Lance's talk had been different than the others. He had cut right to the chase, and didn't come up with creative ways to scare me. It was a little refreshing to just be threatened with death. And I totally knew he was serious when he said they would toss me out of the plane while it was in the sky. I only hoped that I could prove myself to Skye and her family that I was here to stay.

I knew that Coulson was next because he waved me over to his office while I was sitting with Simmons and Fitz. Skye had told me that Coulson was like her father figure. Well, she didn't exactly tell me that in words, but the way she referred to him, and respected him, and wanted to make him proud, told me that she viewed him as her father, so I knew I really had to impress him if I wanted this thing to work.

"Have a seat Lincoln," he said when I walked in the door. I cautiously sat in the chair facing his desk. He unbuttoned the front of his suit jacket, and I knew this was serious.

"No doubt you've already heard this many times," I nodded, "but we are very protective of Skye, and we wish her no harm. She's been through a lot, and we try to limit the amount of pain she has to go through. We have no qualms concerning getting rid of people who cause her pain. I'm sure you agree with this," I nodded again, "so as long as we are on the same page, I don't think we'll have any problems." At this he stood up and buttoned his jacket and I knew that my audience with the director was over.
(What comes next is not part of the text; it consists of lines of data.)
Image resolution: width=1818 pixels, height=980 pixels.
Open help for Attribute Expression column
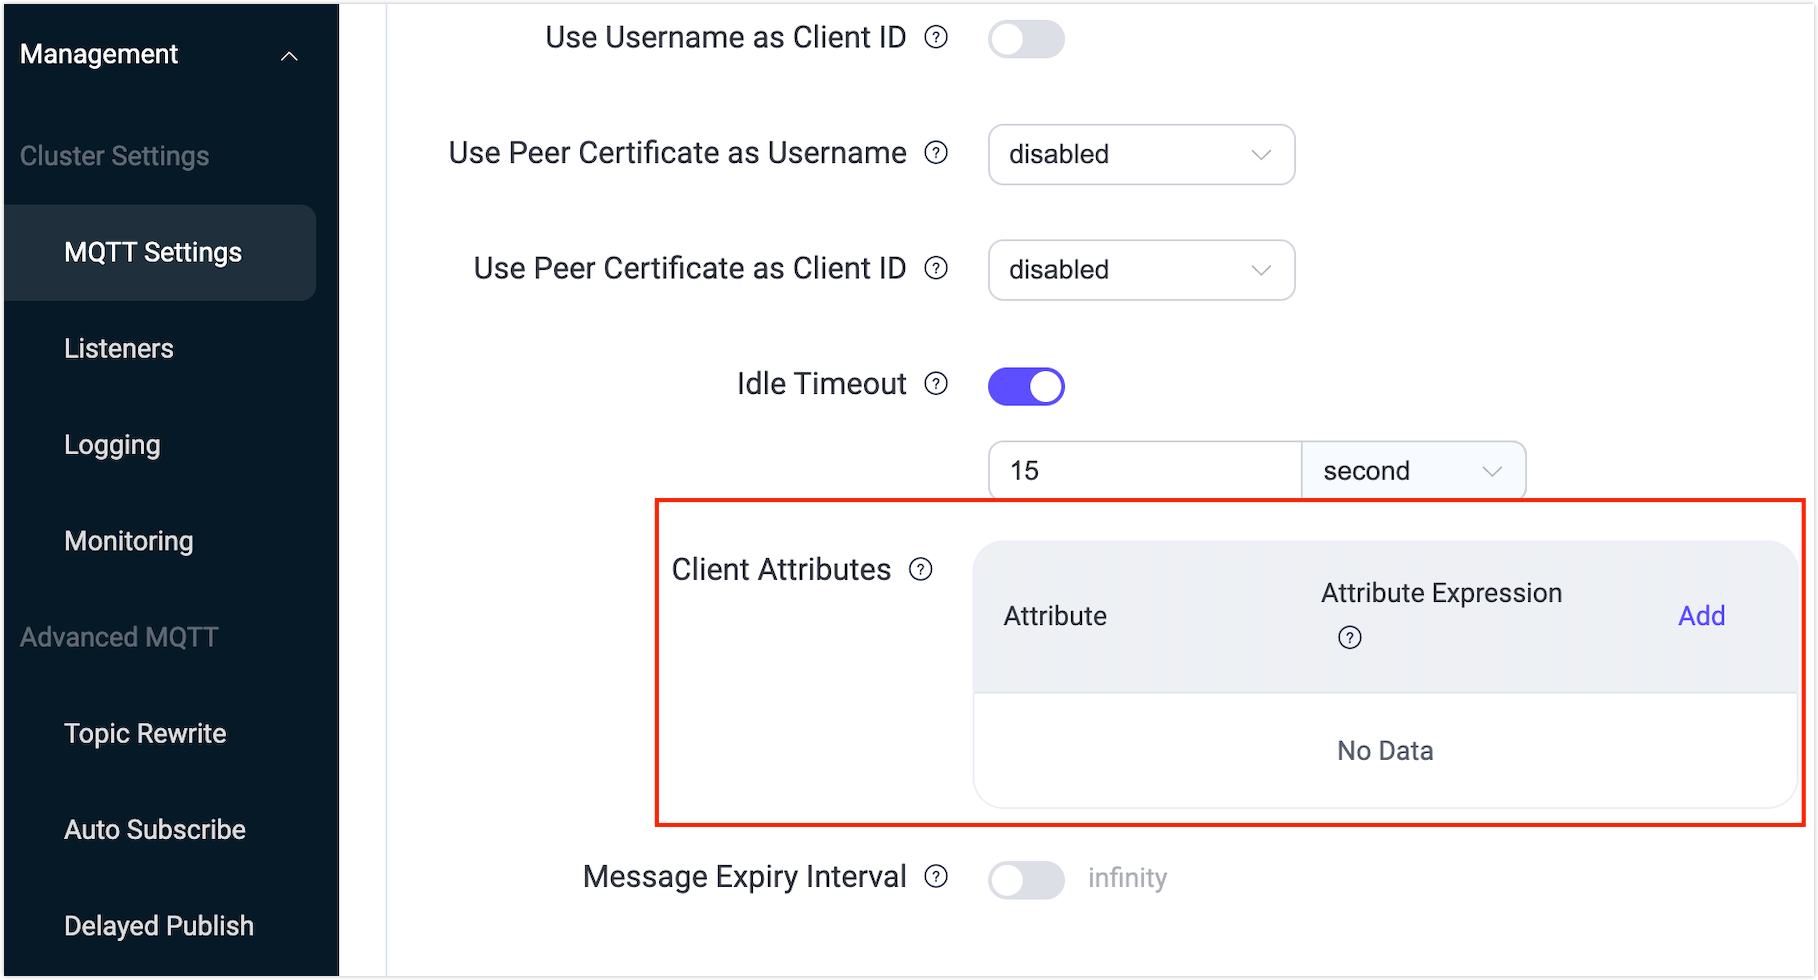[x=1348, y=637]
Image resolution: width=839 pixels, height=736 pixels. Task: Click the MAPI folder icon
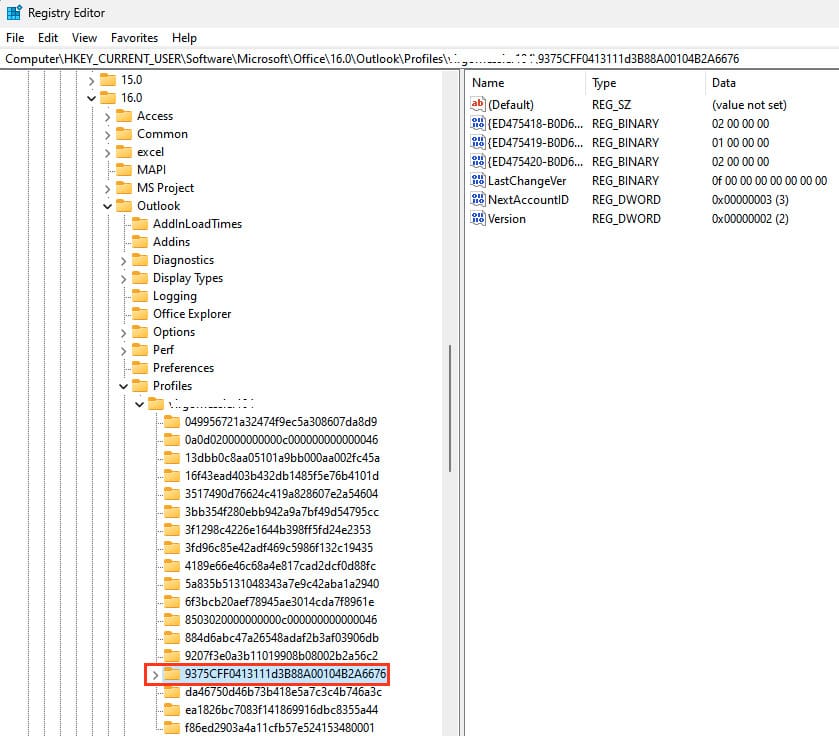pos(124,170)
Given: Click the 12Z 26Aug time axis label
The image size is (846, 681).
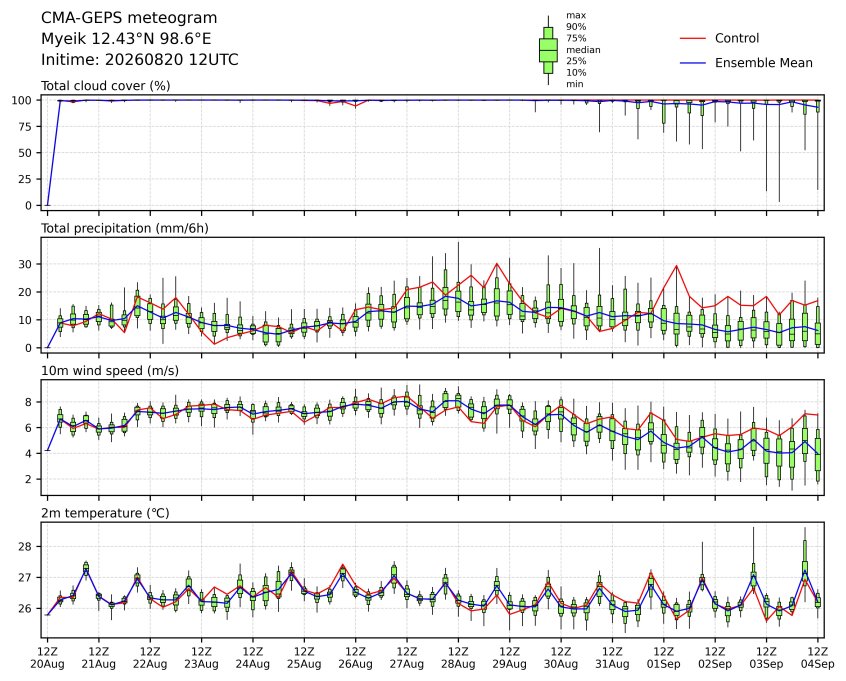Looking at the screenshot, I should pos(356,658).
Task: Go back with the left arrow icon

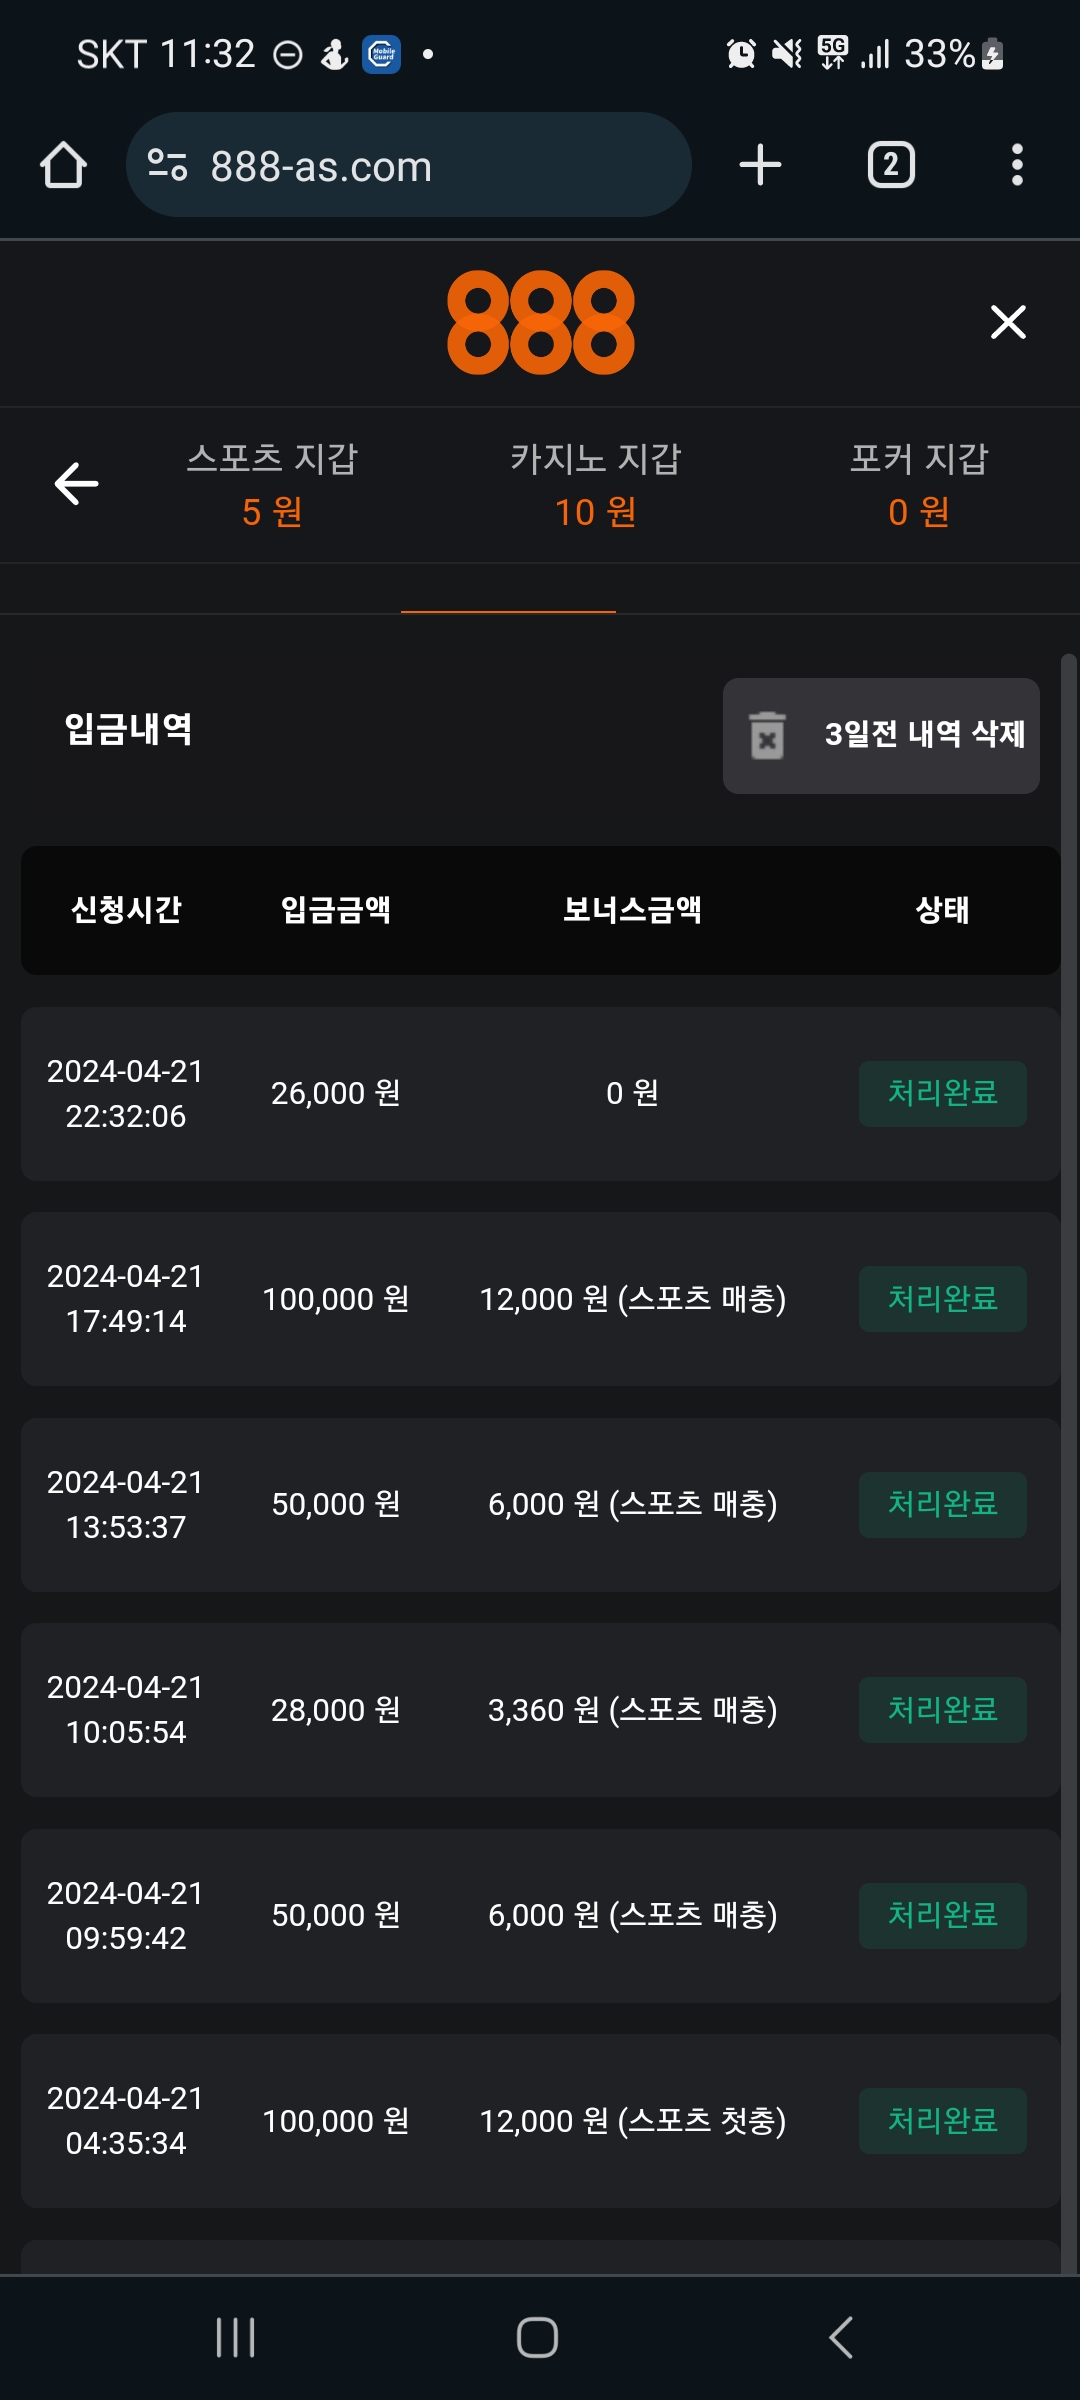Action: 76,484
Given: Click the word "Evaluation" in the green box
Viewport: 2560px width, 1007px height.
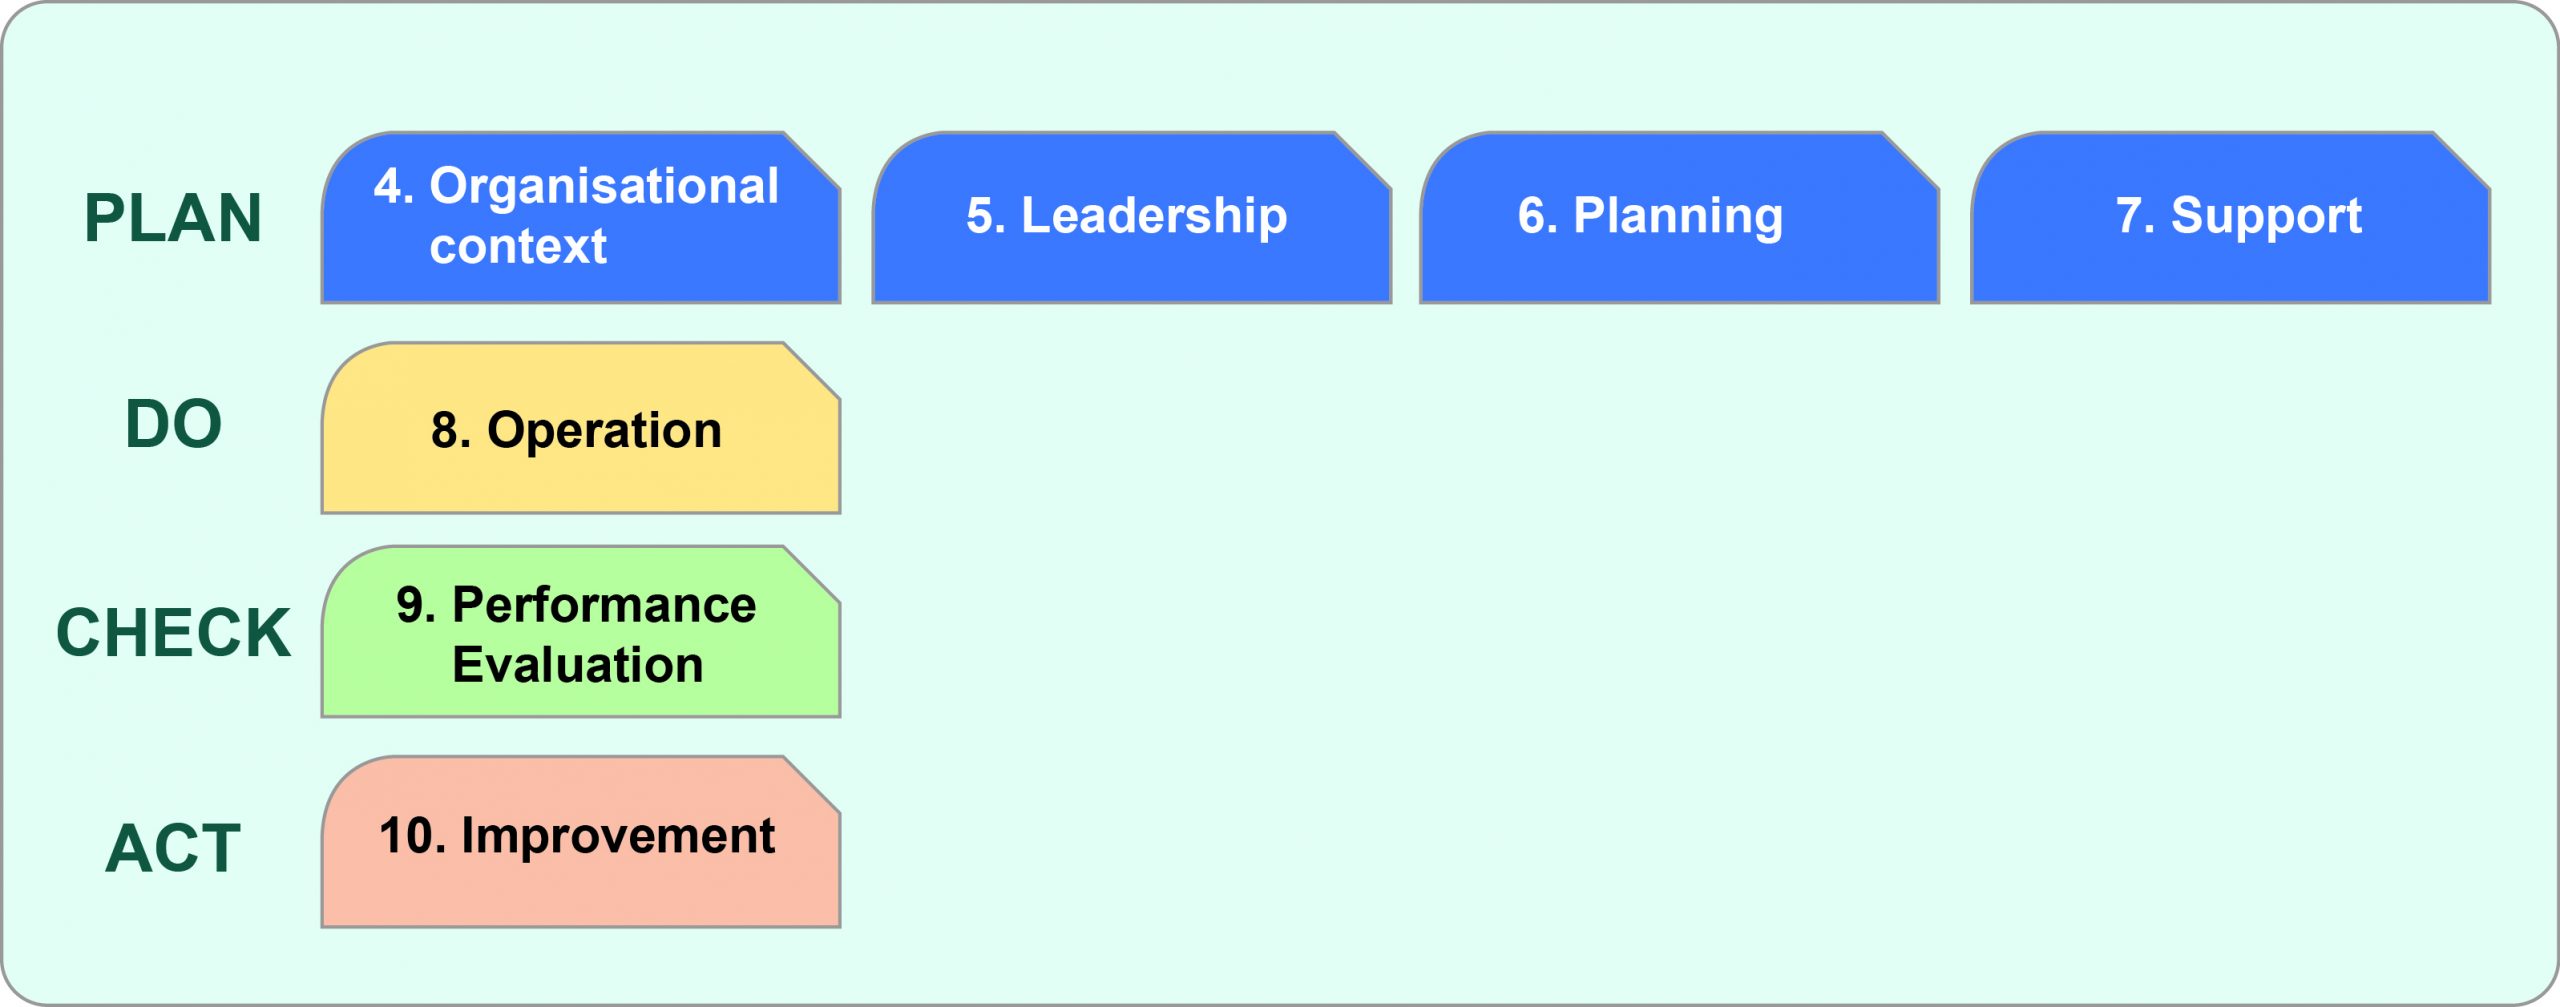Looking at the screenshot, I should point(578,665).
I had thought that with Coulson's talk, everyone would have gone already, and that I was in the clear. So for the rest of the day I didn't worry about the shovel talk.

I should have worried.

Because I had forgotten the most terrifying member of the Bus.

Melinda May.

oooOOOooo

I ran into her on my way back to my room.

I had been in Skye's doing…things, and was heading back towards mine to go to sleep when I noticed her standing outside my door.

She looked like she was guarding it, with her hands behind her back, her feet spread apart and her head facing straight ahead. I knew she had been waiting for me, and was probably not impressed at the late hour I was returning to my room.

As I got closer to my room, her head turned to face me. In the moonlight, I could only see half of her face, and she looked like a robot in a sci-fi movie, very stoic and even movements with no emotion or unnecessary actions.

I wasn't sure what a safe distance away from her would be, so I stopped about 3 feet away. I knew she could cross to me in a matter of milliseconds, but I consoled myself with the fact that I was a very fast runner.

I faced her, and she faced me.

"If you hurt her…" She raised her eyebrows and tilted her head towards me, as if challenging me to ask her then what? Her eyes were hard and her expression held no emotion, but I knew she would not hesitate to destroy me if I hurt Skye. I knew from Skye's personal experience that May could be terrifying and most of the time her face held no emotion, and know I knew why Skye respected her and struggled to make her proud. May's hands had migrated to her sides, and I could see that they were balled into fists, a further indication that she would most definitely follow through with the threat. Then her lips quirked up in the smallest smile I've ever seen, and I knew she would take extreme delight in punishing me if I did anything wrong.

It was the most terrifying thing I've ever experienced.

And somehow that look scared me more than Simmons threatening to do an autopsy on me while I'm still alive.